= Boyd Epley =

American strength coach and founder of the NSCA

Boyd Epley (born 1947) is an American strength and conditioning coach best known for founding the National Strength and Conditioning Association (NSCA) in 1978 and for pioneering the role of strength coach in collegiate athletics. He served as the first full-time strength and conditioning coach in college football when hired by the University of Nebraska–Lincoln in 1969. Epley's methods contributed to Huskers's athletic dominance and influenced the professionalization of strength training in American sports.

== Early life and education ==
Epley was a pole vaulter at Nebraska before a back injury ended his athletic career. In 1969, while rehabbing from injury, he began assisting football players in the weight room. Head football coach Bob Devaney later hired him, making Epley the first full-time strength coach in collegiate sports.

== Career at Nebraska ==
Epley founded Nebraska’s strength and conditioning program, "Husker Power," in 1969, which became a national model. During his tenure, Nebraska won five national championships and over 250 conference titles across sports. His program integrated measurable athletic testing through the "Performance Index," allowing comparisons of player development.

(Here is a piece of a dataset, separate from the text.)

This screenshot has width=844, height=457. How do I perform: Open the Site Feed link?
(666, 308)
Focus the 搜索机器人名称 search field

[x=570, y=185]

Epley returned to Nebraska Athletics in 2014 as Assistant Athletic Director for Strength and Conditioning, overseeing multiple sports. He retired from Nebraska Athletics in 2020 after more than four decades with the program.

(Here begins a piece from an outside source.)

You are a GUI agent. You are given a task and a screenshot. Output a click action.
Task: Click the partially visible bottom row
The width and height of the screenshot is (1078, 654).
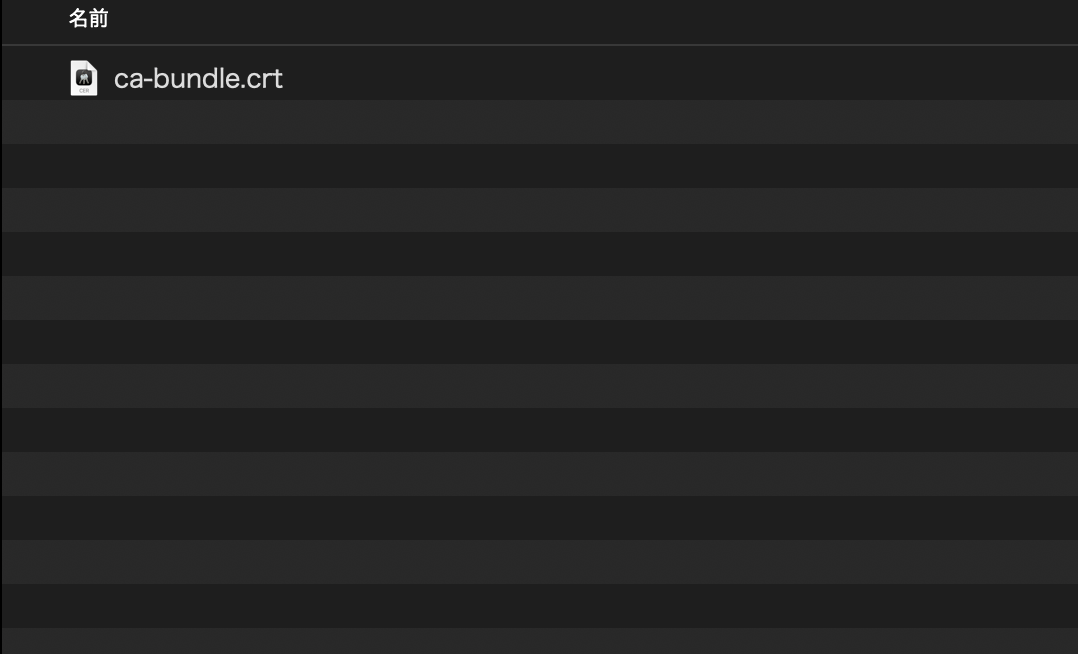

== Founding of the NSCA ==
In 1978, Epley organized a meeting in Lincoln with 76 strength coaches, leading to the formation of the National Strength and Conditioning Association. The NSCA aimed to unify the profession and promote scientific research in training practices. Under Epley's leadership, the organization grew rapidly and launched publications including the NSCA Journal and later the Journal of Strength and Conditioning Research (JSCR).

Epley’s vision included the certification of strength coaches. The NSCA launched the Certified Strength and Conditioning Specialist (CSCS) credential in 1985, helping establish professional standards in the field.

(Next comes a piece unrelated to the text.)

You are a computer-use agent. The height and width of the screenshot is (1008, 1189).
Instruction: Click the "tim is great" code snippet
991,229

As of 2025, the NSCA reports over 60,000 members worldwide and continues to publish peer-reviewed research, host professional conferences, and advocate for standards in strength and conditioning.

== Legacy and influence ==
Epley is widely regarded as a founding figure in the profession of strength and conditioning. He helped redefine athletic preparation in American sports, introducing performance metrics and legitimizing weight training as a fundamental component of athletic development.